According to the Labor Department, initial jobless claims for the week ended September 4 dropped by 27,000 from the week before. Unfortunately, the number of initial claims still stood at an unacceptable 451,000.

Meanwhile, according to CNNMoney.com, the trade deficit fell for July 2010. The deficit for July, the latest available month, still stood at a staggering $42.8 billion – down from $49.8 billion in June. It is a good thing that our economy lost less money in July than it did in June, but the U.S. still hemorrhaged tens of billions of dollars that we will never get back.

These marginal gains are enough to send financial markets up or down, but the overall trend has remained the same. America is still losing too many jobs and too much money during every recording period. We cannot recover until those metrics are reversed.

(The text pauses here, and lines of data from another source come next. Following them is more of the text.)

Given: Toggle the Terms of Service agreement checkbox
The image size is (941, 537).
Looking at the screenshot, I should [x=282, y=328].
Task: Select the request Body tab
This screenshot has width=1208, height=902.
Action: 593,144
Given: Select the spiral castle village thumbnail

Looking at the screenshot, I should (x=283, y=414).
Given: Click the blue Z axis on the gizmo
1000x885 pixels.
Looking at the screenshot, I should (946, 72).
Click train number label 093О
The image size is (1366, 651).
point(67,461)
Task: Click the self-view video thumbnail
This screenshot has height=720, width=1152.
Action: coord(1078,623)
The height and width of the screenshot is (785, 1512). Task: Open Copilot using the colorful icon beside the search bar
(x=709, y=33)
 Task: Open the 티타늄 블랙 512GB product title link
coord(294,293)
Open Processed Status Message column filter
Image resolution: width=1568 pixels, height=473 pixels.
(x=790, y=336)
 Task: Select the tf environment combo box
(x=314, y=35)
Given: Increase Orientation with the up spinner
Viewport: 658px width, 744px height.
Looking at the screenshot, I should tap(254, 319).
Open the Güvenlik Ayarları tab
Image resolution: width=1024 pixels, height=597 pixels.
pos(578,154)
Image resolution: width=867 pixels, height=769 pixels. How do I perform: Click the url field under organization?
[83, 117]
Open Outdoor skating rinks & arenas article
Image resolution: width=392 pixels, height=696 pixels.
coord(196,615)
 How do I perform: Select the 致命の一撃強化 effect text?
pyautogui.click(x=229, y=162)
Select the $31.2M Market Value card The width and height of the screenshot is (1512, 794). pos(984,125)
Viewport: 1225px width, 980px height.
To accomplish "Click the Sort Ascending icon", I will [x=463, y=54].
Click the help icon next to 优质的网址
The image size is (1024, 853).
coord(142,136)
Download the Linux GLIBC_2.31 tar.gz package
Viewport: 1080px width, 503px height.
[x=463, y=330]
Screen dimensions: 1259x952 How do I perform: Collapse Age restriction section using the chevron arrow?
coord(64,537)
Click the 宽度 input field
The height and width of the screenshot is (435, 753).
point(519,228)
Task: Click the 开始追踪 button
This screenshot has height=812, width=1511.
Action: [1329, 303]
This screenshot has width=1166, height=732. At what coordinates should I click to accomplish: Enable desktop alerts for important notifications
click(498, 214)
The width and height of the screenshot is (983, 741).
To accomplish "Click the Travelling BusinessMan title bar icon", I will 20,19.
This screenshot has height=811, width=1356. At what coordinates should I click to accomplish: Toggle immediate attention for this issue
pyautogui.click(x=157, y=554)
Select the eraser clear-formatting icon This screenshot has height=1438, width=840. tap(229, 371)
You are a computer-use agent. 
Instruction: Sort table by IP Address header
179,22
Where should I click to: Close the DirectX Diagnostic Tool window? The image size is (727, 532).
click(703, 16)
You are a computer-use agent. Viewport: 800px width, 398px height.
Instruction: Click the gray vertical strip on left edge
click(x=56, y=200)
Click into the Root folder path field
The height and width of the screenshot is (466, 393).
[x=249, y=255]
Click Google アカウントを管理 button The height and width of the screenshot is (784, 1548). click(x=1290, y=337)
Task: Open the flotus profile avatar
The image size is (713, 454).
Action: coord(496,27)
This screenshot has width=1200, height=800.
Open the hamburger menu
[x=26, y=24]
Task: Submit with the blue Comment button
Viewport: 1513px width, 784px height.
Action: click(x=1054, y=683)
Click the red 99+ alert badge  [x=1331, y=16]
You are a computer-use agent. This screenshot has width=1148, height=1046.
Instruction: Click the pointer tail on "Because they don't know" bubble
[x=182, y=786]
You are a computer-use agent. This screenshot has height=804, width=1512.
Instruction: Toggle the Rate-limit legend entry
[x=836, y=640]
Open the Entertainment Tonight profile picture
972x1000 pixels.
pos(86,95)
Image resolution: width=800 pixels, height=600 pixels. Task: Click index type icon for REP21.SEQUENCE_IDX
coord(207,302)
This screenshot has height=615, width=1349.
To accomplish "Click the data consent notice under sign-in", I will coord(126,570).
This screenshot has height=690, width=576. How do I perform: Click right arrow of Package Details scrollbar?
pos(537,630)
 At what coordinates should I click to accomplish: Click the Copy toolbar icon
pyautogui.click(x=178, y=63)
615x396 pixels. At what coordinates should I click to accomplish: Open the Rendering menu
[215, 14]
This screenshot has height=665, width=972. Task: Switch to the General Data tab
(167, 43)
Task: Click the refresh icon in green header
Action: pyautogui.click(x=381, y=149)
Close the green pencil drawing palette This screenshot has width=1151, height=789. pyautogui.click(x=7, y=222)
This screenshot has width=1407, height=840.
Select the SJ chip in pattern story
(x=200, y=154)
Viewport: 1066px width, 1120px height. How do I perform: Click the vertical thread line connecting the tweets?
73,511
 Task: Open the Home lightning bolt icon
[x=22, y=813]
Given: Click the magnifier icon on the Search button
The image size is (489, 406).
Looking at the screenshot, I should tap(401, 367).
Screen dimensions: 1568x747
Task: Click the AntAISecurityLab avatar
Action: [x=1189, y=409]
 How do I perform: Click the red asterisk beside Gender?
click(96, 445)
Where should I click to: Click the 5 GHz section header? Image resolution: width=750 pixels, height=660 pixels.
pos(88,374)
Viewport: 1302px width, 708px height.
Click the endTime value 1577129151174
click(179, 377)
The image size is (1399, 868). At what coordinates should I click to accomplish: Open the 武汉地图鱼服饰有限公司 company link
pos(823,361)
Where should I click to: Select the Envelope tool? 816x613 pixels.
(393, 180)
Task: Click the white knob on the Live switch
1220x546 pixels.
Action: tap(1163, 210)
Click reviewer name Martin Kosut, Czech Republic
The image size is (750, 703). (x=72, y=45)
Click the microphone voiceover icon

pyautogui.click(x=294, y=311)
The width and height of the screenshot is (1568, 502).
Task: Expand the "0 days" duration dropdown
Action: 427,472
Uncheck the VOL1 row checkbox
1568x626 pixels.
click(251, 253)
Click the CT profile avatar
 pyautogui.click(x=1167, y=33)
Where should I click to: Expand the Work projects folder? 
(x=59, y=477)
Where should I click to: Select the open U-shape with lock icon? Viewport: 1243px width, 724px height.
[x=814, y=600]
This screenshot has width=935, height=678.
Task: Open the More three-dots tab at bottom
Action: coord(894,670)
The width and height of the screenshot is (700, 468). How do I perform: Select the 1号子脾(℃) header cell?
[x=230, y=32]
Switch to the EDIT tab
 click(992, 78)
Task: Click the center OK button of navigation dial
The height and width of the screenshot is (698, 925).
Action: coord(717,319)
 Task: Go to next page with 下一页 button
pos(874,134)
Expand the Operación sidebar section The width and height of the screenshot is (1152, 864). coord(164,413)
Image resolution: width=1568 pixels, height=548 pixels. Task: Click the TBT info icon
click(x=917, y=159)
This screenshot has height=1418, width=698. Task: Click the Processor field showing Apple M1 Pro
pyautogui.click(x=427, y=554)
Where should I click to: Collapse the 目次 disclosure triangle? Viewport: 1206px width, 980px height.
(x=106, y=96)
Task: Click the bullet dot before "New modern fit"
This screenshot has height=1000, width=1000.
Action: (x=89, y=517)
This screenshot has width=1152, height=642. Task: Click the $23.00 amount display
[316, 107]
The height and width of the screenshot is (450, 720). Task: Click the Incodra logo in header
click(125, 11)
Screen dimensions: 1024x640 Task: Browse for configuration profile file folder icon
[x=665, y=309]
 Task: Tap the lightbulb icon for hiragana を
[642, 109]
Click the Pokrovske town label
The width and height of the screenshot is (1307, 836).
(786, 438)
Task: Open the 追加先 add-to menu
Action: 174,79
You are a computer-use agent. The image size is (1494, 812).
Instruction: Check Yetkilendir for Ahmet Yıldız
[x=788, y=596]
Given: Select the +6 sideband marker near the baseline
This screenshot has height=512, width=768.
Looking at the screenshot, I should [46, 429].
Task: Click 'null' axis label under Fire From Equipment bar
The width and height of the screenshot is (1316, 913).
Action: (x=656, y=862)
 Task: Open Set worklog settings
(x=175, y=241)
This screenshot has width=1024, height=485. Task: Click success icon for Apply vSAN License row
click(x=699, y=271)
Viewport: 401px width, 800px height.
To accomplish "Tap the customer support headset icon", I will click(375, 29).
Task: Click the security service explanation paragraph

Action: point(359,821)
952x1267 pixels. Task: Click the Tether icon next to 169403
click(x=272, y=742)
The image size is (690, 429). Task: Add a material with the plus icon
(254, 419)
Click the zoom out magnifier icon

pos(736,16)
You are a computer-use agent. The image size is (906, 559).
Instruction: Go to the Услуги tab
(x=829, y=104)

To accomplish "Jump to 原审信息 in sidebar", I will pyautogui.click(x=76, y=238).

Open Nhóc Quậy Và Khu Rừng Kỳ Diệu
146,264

In other news, according to Reuters, both the Senate and the House of Representatives may attempt to create legislation aimed at getting China to lessen its stranglehold of international currency exchange.

The plan is not to get China to accept parity, but rather to get Beijing to let a small amount of slack into the yuan-renminbi. At this point the United States has very little economic leverage on China to push for such currency reforms. Gaining ground in one area, currency, will likely mean giving up something else in return.

Furthermore, even if Congress was able to pass reforms, the President still has to sign off on the legislation for it to have any effect. At this point the Obama administration has been completely unwilling to go against the Chinese, and that is unlikely to change.